Of the tools for grading website performance:

  • Lighthouse scores the site 8 out of 100.
  • Google PageSpeed gives it an F.
  • YSlow gives it a C.

3. Search engine optimisation

If you want to show up in search engines for relevant keywords then you need a website that features relevant content, that’s easily understandable by search engines, and that’s linked to by other relevant and reputable websites.

With cultural organisations there’s often minimal competition for the most relevant keywords and their sites usually attract good quality links without much effort. If you just care about being found by people who already know you exist, then that’ll usually be enough. You can even get by with a poorly optimised website.

That said, there are still plenty of reasons to get the basics right.

Many of the accessibility and performance issues above are also basic aspects of search engine optimisation. A quick glance shows that the site is also lacking:

  • The name of the organisation on the homepage.
  • A robots.txt file.
  • Schema markup.
  • Meta descriptions for each page.

On that last one, Google displays the meta description on the search results page when your website shows up.

If you don’t set a meta description for each of your pages then you’re at the mercy of whatever Google happens to pull out. Here’s a random example of what can happen…

ica london - Google Search

You don’t really want phrases like ‘Please check back soon’ and ‘There is nothing available here’ showing up.

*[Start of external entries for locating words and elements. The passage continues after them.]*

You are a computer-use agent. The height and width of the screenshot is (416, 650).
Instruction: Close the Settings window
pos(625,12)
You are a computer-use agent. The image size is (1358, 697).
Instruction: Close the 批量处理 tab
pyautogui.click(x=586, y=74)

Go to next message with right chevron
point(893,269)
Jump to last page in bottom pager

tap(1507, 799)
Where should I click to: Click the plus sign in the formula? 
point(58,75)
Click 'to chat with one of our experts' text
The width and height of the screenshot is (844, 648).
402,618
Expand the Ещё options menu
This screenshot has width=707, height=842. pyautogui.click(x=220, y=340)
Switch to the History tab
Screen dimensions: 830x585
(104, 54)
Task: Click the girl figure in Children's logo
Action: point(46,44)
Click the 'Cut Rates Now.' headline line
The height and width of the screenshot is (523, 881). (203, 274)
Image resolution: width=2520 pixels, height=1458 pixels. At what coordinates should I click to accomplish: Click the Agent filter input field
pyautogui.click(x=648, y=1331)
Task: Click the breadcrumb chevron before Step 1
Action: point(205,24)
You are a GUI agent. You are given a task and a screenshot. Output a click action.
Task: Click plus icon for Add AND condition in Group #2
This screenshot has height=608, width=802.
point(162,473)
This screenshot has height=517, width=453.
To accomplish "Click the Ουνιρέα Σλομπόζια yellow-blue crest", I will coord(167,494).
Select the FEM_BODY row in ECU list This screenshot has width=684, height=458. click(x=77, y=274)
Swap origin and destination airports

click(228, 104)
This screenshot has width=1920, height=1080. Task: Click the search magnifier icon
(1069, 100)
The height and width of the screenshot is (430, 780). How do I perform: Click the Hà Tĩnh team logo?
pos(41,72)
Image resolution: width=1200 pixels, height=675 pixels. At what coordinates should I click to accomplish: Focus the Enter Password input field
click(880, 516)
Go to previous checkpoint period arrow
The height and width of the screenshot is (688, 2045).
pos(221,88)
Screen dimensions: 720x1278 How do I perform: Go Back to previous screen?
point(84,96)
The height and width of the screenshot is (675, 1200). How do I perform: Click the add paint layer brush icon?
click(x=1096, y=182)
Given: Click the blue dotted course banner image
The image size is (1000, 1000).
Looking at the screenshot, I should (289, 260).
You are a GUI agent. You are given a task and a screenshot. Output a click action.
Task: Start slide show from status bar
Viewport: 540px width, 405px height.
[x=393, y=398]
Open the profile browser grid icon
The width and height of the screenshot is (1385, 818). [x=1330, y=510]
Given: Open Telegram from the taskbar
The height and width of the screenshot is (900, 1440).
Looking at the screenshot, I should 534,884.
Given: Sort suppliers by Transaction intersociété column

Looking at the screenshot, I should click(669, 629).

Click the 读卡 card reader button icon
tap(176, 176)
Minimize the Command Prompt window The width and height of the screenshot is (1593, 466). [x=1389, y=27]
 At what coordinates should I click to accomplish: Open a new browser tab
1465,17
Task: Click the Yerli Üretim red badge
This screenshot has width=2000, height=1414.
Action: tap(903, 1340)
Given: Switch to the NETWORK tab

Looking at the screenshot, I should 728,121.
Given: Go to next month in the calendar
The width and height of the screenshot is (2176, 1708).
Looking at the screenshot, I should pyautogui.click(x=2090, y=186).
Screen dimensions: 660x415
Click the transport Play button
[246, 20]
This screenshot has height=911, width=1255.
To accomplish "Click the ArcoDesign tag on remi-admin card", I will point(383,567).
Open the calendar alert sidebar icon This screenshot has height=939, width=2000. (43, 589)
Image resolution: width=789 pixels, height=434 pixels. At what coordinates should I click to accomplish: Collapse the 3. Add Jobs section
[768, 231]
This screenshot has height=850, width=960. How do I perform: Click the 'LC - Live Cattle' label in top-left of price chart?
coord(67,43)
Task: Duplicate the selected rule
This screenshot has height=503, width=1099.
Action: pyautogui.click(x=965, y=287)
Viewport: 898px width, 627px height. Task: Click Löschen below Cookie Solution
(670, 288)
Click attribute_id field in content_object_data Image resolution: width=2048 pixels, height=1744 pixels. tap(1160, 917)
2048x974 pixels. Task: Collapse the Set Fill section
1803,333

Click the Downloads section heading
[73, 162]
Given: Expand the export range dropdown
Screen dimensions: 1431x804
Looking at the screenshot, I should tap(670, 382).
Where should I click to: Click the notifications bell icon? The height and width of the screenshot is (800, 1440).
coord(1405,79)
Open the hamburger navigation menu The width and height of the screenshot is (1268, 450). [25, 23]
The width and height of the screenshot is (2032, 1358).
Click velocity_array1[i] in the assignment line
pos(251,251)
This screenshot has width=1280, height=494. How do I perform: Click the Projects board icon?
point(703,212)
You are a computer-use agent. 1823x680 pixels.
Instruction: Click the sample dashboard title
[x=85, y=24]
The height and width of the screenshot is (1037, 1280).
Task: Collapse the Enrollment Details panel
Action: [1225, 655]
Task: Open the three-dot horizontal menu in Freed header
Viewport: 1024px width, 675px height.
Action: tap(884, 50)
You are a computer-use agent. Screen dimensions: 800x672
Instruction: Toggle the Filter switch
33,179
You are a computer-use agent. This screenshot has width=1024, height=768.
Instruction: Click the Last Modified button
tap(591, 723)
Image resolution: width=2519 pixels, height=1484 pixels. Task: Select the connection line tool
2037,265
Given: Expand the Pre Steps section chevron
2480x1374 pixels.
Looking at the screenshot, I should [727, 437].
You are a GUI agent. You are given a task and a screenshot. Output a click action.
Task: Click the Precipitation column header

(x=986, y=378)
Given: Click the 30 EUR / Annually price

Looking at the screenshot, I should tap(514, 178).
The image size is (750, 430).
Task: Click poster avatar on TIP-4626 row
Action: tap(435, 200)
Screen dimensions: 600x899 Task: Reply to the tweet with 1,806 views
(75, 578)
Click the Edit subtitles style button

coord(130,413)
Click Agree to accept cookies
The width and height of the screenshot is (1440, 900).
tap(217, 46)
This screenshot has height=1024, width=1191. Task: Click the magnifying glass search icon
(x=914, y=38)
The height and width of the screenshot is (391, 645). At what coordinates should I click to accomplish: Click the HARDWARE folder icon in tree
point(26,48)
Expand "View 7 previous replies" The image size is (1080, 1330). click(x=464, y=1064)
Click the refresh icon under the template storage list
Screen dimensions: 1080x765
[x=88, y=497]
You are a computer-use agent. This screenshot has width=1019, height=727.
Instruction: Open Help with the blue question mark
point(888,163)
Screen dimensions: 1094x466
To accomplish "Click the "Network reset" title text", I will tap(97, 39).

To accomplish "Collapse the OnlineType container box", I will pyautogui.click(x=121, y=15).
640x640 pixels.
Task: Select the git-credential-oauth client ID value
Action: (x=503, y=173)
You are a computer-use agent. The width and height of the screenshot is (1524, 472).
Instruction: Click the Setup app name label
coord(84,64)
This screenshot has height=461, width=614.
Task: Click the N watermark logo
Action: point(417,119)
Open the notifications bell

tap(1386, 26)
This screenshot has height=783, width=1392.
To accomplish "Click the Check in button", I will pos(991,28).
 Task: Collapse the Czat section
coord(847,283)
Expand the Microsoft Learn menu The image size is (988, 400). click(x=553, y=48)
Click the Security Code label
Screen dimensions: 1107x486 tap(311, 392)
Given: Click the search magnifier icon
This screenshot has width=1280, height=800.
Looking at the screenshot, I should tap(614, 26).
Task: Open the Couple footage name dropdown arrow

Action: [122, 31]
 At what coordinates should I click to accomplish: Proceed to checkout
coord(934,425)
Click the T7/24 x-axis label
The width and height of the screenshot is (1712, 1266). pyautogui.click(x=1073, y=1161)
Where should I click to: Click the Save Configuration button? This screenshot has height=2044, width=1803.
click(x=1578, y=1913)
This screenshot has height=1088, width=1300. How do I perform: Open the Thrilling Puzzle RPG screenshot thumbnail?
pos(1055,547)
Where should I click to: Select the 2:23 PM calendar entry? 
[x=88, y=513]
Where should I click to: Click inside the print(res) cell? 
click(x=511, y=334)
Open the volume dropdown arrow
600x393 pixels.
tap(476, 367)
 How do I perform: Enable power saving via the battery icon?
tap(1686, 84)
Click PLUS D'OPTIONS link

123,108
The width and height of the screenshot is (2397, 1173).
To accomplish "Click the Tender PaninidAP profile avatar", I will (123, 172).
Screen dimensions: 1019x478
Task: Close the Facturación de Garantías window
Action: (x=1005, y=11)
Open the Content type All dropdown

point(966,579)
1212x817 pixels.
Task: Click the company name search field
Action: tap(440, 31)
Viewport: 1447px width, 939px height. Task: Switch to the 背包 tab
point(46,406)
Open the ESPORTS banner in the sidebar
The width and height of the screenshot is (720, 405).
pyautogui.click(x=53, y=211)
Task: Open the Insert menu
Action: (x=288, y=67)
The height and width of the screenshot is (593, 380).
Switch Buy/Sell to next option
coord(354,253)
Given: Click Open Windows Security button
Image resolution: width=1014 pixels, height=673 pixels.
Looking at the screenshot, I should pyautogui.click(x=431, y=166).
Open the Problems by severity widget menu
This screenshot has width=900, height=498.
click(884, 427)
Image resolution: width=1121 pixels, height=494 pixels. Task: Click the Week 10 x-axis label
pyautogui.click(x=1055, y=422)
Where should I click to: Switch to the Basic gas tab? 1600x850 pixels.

4. Other modern website standards/basic common sense

There are some other technical issues, and some others that I’d flag as potential usability banana skins. For instance…

  • I’m willing to bet that a quick test (on something like UsabilityHub) would show that nobody can guess where the menu is.
  • The homepage defaults to showing what’s on, but shows today’s date at the top. That confused me, because I was looking on a Monday and they’re closed that day.
  • The date picker feature is just a pain all round.
  • Can you guess the difference between Red Membership, Green Membership, or Blue Membership? Those are the titles shown in the menu.
  • There’s no Open Graph markup.

I bet there’s more. I’ve only looked at a few pages.

UPDATE: I ran a very quick test and yeah, 84% of people failed to guess where the menu was. That’s crazy. They also took on average of 30 seconds to complete the test – that’s a lot of time to do such a simple task.

It’s common enough to use a logo as a link to the homepage (and from the user testing I’ve done before, even that’s not universally understood), but I’ve never come across it being used to open the menu before. Apparently I’m not alone.

To sum up

There’s nothing here that can’t be fixed, and presumably the website is a work in progress. But…

It’s not as if the things I’ve pointed out here are fancy ‘nice to haves’. They’re the basic building blocks of a competently built website. This stuff isn’t hard, and I really can’t see why a progressive, forward-looking organisation can’t reach that minimum level.

Finally, I just want to make clear that I’m not talking about the general look and feel of the site here. That’s much more of a subjective thing. It’s not my cup of tea, but then I don’t think I’m their target audience.